If you can wait and not be tired by waiting,
Or being lied about, don’t deal in lies,
Or being hated, don’t give way to hating,
And yet don’t look too good, nor talk too wise:
If you can dream—and not make dreams your master;
If you can think—and not make thoughts your aim;
If you can meet with Triumph and Disaster,
And treat those two impostors just the same;
If you can bear to hear the truth you’ve spoken
Twisted by knaves to make a trap for fools,
Or watch the things you gave your life to, broken,
And stoop and build ’em up with worn-out tools:
If you can make a heap of all your winnings
And risk it on one turn of pitch-and-toss,
And lose, and start again at your beginnings
And never breathe a word about your loss;
If you can force your heart and nerve and sinew
To serve your turn long after they are gone,
And so hold on when there is nothing in you
Except the Will which says to them: “Hold on!”
If you can talk with crowds and keep your virtue,
Or walk with Kings—nor lose the common touch,
If neither foes nor loving friends can hurt you,
If all men count with you, but none too much;
If you can fill the unforgiving minute
With sixty seconds’ worth of distance run,
Yours is the Earth and everything that’s in it,
And—which is more—you’ll be a Man, my son! “
In awe of what I had just read, I looked up and noticed rays of sunshine breaking through the clouds, shining down upon the chaos of the sea. The fog began to clear, and a place where the ocean meets the sky became visible. I heard my fathers voice as he came walking back to the truck, saying thank you to the person he had just agreed to do business with. I knew something special had just happened. I admired my father so much.
Ever since that day, I have tried with all my heart to be the man in the poem. To achieve the moral stability that was so eloquently described. To be a shining example of integrity, and a role model to the little people that I love. I’ve discovered that it’s so very difficult. In fact, at times it seems impossible. I am not ashamed to say that my only hope is Jesus Christ.
There is only one man in the history of the world, who could ever live up to such a standard of moral stability, and his name is Jesus Christ Of Nazareth, The Son Of The Living God. Through faith in Christ alone, we discover the strength that is required to withstand the temptations of moral compromise, and become the men and women God has called us to be.
There are times in our lives when all is well, and there are times when we’ll be faced with a great many challenges. There are times when you’ll feel like your on top of the world, and there are times when you’ll feel like the whole world is crashing down upon you. Through it all, and through the grace God offers us in Jesus Christ, be ready in season, and out. Be a man for all seasons !

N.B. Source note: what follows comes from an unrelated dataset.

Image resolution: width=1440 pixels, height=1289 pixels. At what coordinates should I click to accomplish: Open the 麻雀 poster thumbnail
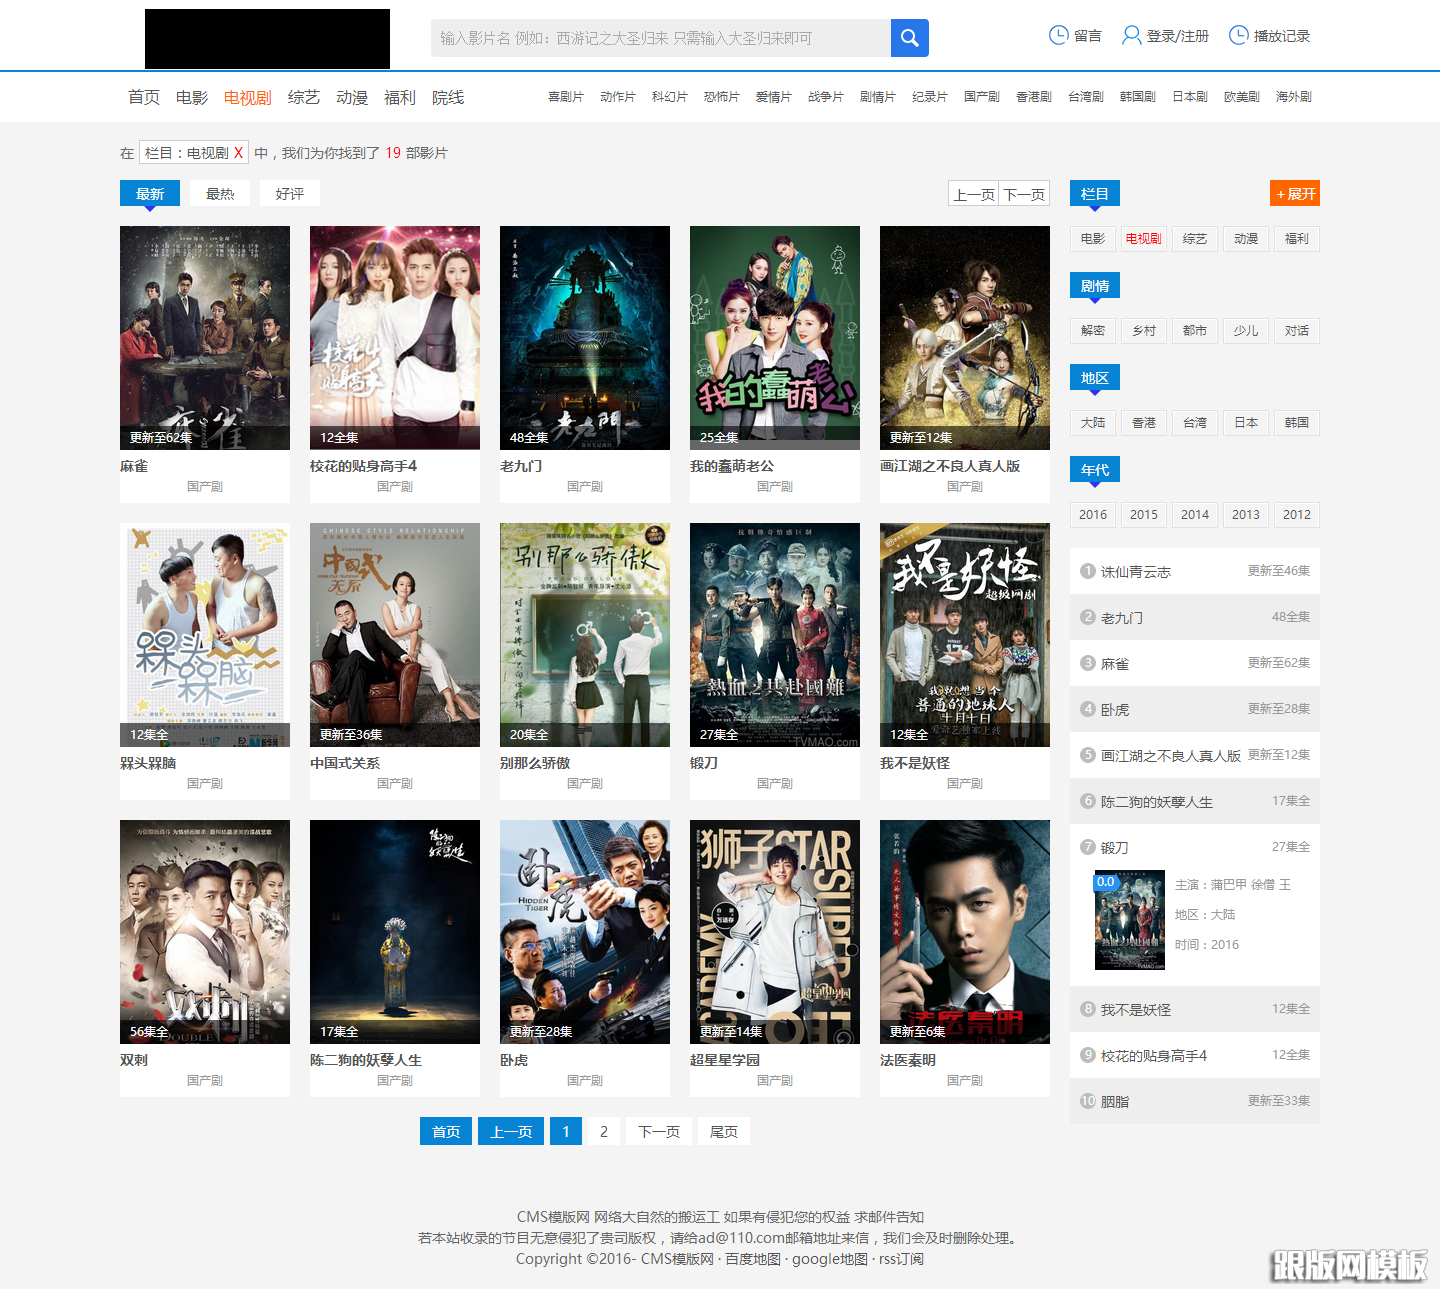tap(205, 338)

I leave you with The Parable Of The Two Builders.
In Matthew 7.24 – 27, Jesus said, “Therefore whoever hears these sayings of Mine, and does them, I will liken him to a wise man who built his house on the rock: and the rain descended, the floods came, and the winds blew and beat on that house; and it did not fall, for it was founded on the rock.
“But everyone who hears these sayings of Mine, and does not do them, will be like a foolish man who built his house on the sand: and the rain descended, the floods came, and the winds blew and beat on that house; and it fell. And great was its fall.”